Serves 6 as a starter
1 tbsp flour
1 hare, jointed
2 tbsp vegetable oil
1 stick celery
2 shallots (large)
6 cloves garlic
3 juniper berries
1 tsp tomato purée
1 small can Italian tomatoes
1 bottle red wine (sangiovese, ideally)
1 small bunch thyme
We are going to cook this lovely creature as a compote – a very light and delicate stew. Just be sure to pick the meat carefully and do not go too crazy with the juniper berries, or that will be all you taste.
Find a large casserole dish and heat it to medium hot on the stove top. Flour the hare pieces and fry in the oil until golden brown. Remove the meat and add the finely chopped celery, carrot, and shallot, and the whole garlic cloves. Cook on a lower heat until softened.
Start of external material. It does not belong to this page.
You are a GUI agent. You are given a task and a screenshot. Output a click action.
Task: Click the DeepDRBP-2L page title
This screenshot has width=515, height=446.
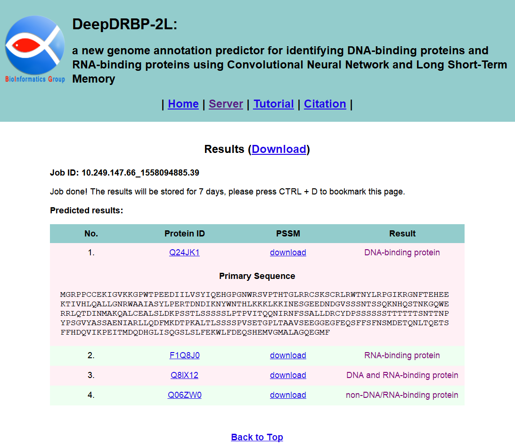click(124, 25)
Now put the hare back in, add the juniper berries and the tomato purée. Whizz the tomatoes in a food processor and add them, too. Pour in enough red wine to cover the hare, and add the thyme. Put a lid on the casserole and cook on a very low simmer for three hours.
Remove the hare from the heat and allow to cool. When cool, take all the meat out and throw away the thyme. Reduce the sauce until it is thick and lovely. Pick the hare down until it is all off the bone, in big pieces, then put it back in the sauce.
I like to serve it with a spoon of parsnip purée and some truffle, but then, I can.